Launching jet boats in the Rakaia River. Got roped in at the very last minute by my neighbour to marshal for the Salmon Run triathlon for the kayaking section. The minute I stepped into the river to launch the boat, I realized there’s a leak in my left gumboot. Next time, I’ll just go barefooted like a jakun. Anyway, the kayaking event got canceled because its too windy. So the lot of us just jet up the river to no man’s land before heading back.

A much more relaxing weekend.

Molehill Sowing

My weekend has been full on. I did 3 truck load of bark mulch yesterday and got a load of compost this morning. The grass is growing. Fast.

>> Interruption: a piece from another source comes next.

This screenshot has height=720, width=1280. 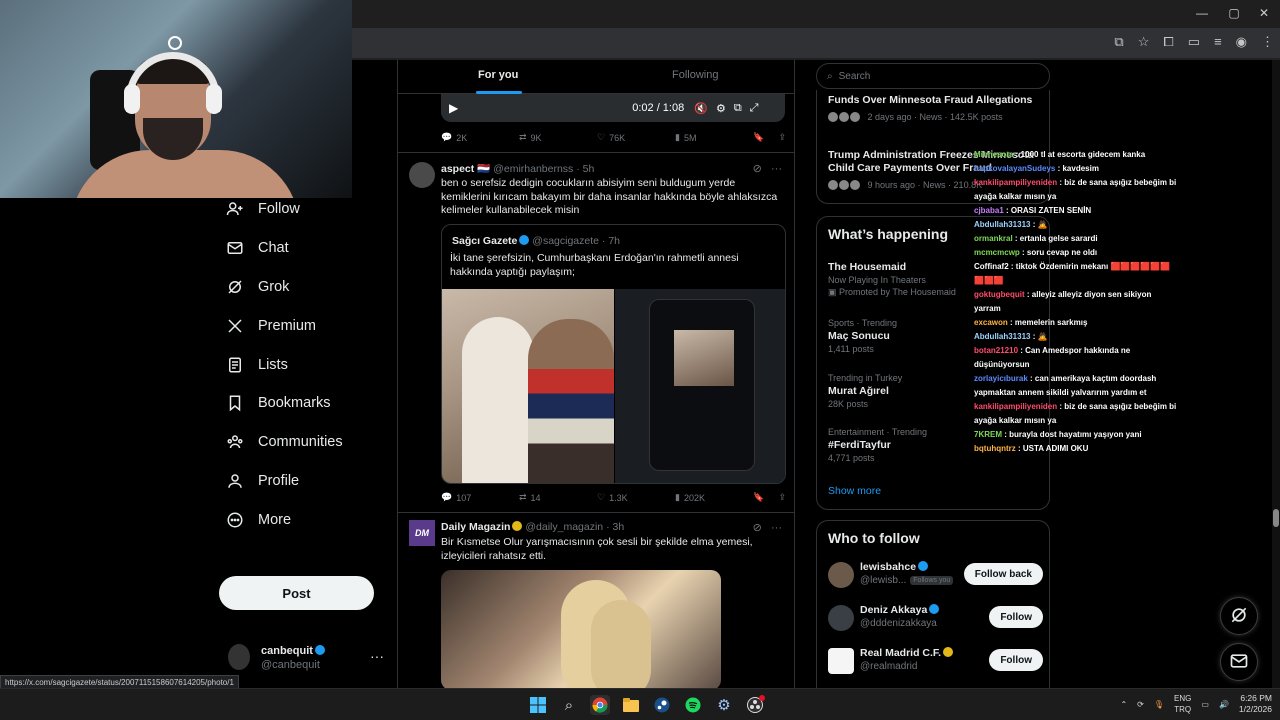 I want to click on fullscreen-icon: ⤢, so click(x=754, y=108). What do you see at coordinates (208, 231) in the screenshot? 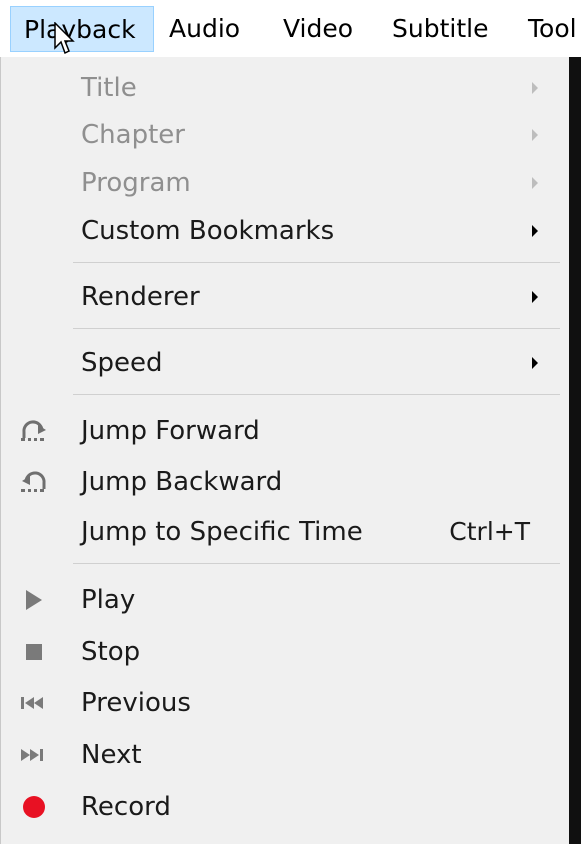
I see `menu-item-label: Custom Bookmarks` at bounding box center [208, 231].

The outer edges of the Mandala Garden is fully mulched now. I have laid the old weedmat down where the path would be. Had to do a bit of weeding before I put everything on. Most of it are young grass which I pulled out by hand, except for one corner where the grass didn’t managed to die off last season when I had the weedmat over it. I took the lawnmower to it and give it a good #1 haircut before I mulch over.

Sunflower seeds saved from last season has been sown down the outer edges along the bales of pea straw. The seeds smelled very yummy, could have roasted them for snack. Fresh… sweet… tasty.


More guild development. The herbaceous layer has now been added in. The circles of fresh compost. A variety of medicinal herbs have been sown. Along with lucerne. And a variety of ley for the ducks. Next up would be to sow some runner beans underneath the trees.

There’s still plenty of room at the moment which will be developed over time with Nitrogen fixing trees. It appears that I have left one of the most important element to last.


As for the Summerfruit Lawn. What do you call that? Molehill sowing? The compost piles edging the path and lawn are sown with White Alyssum, Dwarf Cornflower¬†and Dwarf Calendula. The rest are sown with wildflowers. I’ll probably over sow every fortnight or monthly. I have not come to a final decision yet.

This way of sowing allows me a lot more control over what’s growing and reduce the need for weeding as I have essentially excluded all the preexisting seeds in the ground from the sheet mulch and bark mulch.


Asparagus are coming up for their second season. Once I get the Mandala Garden ready, they will be spending the rest of this season in their final resting place, which I have yet to decide. Somewhere in the Mandala Garden. We should be able to harvest some next season.


At the end of last season, I only have one shoot growing from this Myoga Ginger. Now, heaps of new shoots are popping up! With Myoga Ginger, you eat the shoots.


In the very same pot. We have hops. I don’t brew stuff, so I will have to find a different use for the crop. Anyway, I have yet to setup their climbing trellis yet. Probably just a few twines going up the eaves.

Next week, I’ll take a break from the wheelbarrow for once. It’s time to finish off the Mandala Garden. And sow some seeds. Lots of seeds.

An interesting memory from the Orchard Cottage. While I was building one of the raised beds, I used previous season corn stalk as the base, and I have left a few cob on unharvested. These were buried beneath a foot of compost, yet come Spring, they germinated and pop up. That’s seed sown 30cm beneath the soil surface.